**Instructions for the task**
Your job is to set down the stretch of entries that opens with the line containing "Task: Focus the search text field" and closes with the line containing "Launch the Weather". Keep both end lines, copy each exactly, and add nothing.

**Given entries**
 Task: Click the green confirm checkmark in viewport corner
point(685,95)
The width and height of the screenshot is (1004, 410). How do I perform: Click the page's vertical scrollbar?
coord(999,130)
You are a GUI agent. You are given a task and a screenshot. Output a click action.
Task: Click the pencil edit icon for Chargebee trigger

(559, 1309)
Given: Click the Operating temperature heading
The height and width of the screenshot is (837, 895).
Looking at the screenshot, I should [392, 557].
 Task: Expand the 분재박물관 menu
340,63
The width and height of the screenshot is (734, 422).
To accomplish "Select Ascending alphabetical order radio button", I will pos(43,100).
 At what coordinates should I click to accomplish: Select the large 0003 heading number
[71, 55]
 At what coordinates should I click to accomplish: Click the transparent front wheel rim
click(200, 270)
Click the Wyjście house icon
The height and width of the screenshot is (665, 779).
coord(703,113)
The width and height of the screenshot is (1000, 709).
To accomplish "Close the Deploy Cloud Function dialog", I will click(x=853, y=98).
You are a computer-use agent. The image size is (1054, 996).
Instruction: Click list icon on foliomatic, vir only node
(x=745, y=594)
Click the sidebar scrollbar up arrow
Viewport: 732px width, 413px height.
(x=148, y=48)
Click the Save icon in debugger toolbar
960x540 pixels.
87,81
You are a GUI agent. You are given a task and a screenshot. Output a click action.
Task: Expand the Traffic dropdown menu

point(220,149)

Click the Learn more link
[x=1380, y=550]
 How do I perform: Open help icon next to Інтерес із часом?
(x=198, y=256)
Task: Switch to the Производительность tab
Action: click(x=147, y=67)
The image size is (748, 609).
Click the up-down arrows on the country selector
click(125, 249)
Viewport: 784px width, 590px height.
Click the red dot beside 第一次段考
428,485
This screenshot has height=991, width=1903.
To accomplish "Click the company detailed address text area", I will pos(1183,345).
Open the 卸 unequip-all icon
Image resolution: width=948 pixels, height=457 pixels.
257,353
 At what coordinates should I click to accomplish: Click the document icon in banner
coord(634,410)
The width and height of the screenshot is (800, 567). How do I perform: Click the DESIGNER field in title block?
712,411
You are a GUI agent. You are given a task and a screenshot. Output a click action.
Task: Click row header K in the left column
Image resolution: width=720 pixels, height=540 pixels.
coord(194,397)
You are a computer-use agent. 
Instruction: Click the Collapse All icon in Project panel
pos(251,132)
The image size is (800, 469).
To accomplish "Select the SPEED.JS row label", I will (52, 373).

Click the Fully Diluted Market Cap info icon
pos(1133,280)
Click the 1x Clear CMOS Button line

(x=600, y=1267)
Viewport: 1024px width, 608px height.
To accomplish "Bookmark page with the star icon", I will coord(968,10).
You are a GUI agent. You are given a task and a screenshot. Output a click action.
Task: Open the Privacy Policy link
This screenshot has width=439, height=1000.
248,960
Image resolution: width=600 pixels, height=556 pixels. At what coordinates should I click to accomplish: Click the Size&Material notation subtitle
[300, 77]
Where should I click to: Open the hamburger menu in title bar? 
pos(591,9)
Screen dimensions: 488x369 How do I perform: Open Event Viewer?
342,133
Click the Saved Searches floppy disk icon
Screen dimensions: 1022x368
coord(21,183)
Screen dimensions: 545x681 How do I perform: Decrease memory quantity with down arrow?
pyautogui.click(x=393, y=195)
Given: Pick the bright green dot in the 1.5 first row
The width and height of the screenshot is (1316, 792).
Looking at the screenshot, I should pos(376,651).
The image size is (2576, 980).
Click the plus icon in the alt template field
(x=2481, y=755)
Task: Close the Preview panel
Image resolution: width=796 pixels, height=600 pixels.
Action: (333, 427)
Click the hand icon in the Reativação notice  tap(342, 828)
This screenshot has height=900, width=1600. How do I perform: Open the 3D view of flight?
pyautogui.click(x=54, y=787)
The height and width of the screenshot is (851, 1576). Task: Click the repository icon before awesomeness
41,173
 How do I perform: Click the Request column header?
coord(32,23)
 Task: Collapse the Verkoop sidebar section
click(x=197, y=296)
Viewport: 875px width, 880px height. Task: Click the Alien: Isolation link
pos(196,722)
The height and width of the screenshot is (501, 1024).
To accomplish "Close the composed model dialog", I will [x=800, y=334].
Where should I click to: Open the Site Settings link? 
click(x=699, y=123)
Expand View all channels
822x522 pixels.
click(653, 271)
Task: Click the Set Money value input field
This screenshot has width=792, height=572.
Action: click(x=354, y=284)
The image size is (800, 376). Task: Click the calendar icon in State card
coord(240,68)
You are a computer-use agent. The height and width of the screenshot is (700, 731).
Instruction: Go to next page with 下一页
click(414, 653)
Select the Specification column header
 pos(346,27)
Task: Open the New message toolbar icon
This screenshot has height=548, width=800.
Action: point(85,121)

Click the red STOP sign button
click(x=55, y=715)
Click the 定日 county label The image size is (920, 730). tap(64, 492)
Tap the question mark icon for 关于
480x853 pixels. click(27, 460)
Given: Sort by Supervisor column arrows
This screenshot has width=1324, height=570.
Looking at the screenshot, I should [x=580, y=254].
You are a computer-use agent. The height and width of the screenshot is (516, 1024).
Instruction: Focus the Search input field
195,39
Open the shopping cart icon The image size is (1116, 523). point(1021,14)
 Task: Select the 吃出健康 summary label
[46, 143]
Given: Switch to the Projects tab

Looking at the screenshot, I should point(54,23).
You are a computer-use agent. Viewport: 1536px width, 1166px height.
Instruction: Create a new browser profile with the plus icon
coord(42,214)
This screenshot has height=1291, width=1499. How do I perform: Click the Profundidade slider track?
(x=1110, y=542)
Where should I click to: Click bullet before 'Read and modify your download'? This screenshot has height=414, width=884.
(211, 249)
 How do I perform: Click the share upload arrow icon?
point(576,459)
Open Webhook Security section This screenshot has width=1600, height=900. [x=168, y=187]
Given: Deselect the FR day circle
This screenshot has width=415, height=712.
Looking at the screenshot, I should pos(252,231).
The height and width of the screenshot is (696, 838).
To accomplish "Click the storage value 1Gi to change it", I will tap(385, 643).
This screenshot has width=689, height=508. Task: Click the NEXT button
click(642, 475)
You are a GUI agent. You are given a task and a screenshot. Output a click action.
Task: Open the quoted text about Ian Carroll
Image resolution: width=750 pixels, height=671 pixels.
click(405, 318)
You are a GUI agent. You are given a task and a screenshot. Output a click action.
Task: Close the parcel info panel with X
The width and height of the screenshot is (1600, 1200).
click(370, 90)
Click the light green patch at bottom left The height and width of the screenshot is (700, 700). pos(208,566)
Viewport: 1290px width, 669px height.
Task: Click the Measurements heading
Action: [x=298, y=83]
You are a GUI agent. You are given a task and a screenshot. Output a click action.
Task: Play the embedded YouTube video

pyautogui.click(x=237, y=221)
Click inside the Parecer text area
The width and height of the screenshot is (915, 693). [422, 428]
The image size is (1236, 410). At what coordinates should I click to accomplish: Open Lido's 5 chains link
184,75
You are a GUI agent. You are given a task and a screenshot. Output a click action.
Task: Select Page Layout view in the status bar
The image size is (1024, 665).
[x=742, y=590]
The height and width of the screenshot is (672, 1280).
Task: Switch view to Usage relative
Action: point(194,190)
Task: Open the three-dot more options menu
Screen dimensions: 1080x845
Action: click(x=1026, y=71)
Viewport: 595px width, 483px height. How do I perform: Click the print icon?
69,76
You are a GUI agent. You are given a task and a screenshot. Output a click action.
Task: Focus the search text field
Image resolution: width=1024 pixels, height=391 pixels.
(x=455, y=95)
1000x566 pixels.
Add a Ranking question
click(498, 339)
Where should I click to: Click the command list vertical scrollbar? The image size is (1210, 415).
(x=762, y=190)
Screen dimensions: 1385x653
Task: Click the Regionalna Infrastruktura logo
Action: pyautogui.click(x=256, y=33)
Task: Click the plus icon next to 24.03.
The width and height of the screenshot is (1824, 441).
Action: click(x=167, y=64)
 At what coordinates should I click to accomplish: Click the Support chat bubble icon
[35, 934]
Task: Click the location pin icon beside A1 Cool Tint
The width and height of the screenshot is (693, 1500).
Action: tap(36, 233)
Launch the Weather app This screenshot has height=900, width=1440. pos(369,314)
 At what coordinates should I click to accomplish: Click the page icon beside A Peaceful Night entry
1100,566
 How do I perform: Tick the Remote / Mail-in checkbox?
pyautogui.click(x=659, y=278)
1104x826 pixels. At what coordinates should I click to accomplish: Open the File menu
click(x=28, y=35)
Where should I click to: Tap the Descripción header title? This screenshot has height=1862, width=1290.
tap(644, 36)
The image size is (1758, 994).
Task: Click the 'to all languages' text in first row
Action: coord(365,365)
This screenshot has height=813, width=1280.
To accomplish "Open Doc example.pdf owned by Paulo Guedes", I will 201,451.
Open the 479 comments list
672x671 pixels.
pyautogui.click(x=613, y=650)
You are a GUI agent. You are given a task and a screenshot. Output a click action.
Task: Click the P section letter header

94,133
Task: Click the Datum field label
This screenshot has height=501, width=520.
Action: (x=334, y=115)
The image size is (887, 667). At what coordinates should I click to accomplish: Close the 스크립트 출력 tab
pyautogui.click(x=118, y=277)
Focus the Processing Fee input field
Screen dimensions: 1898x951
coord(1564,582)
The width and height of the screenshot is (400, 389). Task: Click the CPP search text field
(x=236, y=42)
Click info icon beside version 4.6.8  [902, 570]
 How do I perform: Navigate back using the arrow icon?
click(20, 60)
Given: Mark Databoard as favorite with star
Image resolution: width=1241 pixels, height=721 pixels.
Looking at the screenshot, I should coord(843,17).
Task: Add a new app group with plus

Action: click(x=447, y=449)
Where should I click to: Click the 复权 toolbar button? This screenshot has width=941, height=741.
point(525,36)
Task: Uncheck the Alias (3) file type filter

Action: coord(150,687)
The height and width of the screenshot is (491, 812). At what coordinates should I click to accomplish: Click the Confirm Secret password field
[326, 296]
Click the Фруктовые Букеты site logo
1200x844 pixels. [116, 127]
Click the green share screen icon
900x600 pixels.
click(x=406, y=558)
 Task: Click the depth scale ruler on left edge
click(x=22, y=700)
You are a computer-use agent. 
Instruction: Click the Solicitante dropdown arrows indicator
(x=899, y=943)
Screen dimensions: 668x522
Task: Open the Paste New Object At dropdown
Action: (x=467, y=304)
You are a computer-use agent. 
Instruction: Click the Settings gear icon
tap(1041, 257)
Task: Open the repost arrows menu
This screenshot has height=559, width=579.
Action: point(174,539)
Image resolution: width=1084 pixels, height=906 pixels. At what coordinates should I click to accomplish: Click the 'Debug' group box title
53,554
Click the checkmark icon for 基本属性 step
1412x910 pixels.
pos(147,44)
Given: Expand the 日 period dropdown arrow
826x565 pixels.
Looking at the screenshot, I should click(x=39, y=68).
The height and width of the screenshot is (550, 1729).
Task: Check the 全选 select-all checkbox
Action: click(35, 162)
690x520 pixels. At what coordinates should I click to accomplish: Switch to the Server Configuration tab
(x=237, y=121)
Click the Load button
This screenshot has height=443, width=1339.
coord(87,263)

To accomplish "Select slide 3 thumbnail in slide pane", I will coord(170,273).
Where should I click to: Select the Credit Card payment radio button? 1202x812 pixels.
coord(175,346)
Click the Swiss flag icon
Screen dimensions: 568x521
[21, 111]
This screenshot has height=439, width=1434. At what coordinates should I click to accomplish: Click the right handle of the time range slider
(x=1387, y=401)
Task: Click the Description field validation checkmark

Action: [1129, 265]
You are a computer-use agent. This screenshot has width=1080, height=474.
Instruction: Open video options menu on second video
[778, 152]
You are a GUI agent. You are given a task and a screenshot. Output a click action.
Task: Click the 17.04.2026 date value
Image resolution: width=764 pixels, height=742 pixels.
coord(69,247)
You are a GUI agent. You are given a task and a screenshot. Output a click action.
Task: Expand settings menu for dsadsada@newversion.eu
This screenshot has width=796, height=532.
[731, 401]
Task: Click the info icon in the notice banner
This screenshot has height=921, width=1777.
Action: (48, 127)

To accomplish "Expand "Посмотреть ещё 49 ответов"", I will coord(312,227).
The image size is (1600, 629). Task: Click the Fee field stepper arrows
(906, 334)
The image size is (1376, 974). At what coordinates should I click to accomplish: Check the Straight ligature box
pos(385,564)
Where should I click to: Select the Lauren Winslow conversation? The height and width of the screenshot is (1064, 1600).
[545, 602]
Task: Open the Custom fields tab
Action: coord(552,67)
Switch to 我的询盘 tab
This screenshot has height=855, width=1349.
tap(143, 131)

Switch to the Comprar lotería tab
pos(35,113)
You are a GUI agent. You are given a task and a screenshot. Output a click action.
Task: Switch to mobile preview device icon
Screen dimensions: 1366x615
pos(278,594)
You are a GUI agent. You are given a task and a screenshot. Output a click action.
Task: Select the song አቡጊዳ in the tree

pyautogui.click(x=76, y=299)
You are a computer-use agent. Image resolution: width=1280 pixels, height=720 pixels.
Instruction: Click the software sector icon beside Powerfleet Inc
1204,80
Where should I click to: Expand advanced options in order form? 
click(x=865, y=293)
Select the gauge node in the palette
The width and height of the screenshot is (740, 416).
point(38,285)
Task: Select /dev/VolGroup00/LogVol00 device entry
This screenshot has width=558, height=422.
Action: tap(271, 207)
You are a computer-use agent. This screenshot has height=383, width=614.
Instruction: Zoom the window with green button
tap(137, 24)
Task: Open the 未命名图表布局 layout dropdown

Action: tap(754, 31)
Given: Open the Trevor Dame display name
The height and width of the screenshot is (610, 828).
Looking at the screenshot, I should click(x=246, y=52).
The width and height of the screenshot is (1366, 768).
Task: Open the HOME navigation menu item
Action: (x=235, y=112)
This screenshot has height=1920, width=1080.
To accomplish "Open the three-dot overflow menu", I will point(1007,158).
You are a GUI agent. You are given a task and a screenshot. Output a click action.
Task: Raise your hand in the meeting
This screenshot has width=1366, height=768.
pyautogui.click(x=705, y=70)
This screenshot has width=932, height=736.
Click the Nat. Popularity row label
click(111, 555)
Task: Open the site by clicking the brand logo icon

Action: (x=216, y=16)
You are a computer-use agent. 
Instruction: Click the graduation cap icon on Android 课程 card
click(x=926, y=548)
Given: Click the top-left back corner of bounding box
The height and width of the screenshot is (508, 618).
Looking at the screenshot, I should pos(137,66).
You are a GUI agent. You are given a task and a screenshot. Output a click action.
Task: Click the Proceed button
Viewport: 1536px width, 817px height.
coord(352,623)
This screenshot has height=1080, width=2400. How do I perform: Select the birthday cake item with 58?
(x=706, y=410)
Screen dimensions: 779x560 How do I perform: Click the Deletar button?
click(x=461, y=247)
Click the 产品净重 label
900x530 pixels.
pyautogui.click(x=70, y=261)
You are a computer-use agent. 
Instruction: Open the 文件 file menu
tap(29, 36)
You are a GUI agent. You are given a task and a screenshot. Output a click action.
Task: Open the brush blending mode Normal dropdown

**Task solution**
Task: Focus the search text field
Image resolution: width=1024 pixels, height=391 pixels.
(x=455, y=95)
1000x566 pixels.
Add a Ranking question
click(498, 339)
Where should I click to: Click the command list vertical scrollbar? The image size is (1210, 415).
(x=762, y=190)
Screen dimensions: 1385x653
Task: Click the Regionalna Infrastruktura logo
Action: pyautogui.click(x=256, y=33)
Task: Click the plus icon next to 24.03.
The width and height of the screenshot is (1824, 441).
Action: click(x=167, y=64)
 At what coordinates should I click to accomplish: Click the Support chat bubble icon
[35, 934]
Task: Click the location pin icon beside A1 Cool Tint
The width and height of the screenshot is (693, 1500).
Action: tap(36, 233)
Launch the Weather app This screenshot has height=900, width=1440. pos(369,314)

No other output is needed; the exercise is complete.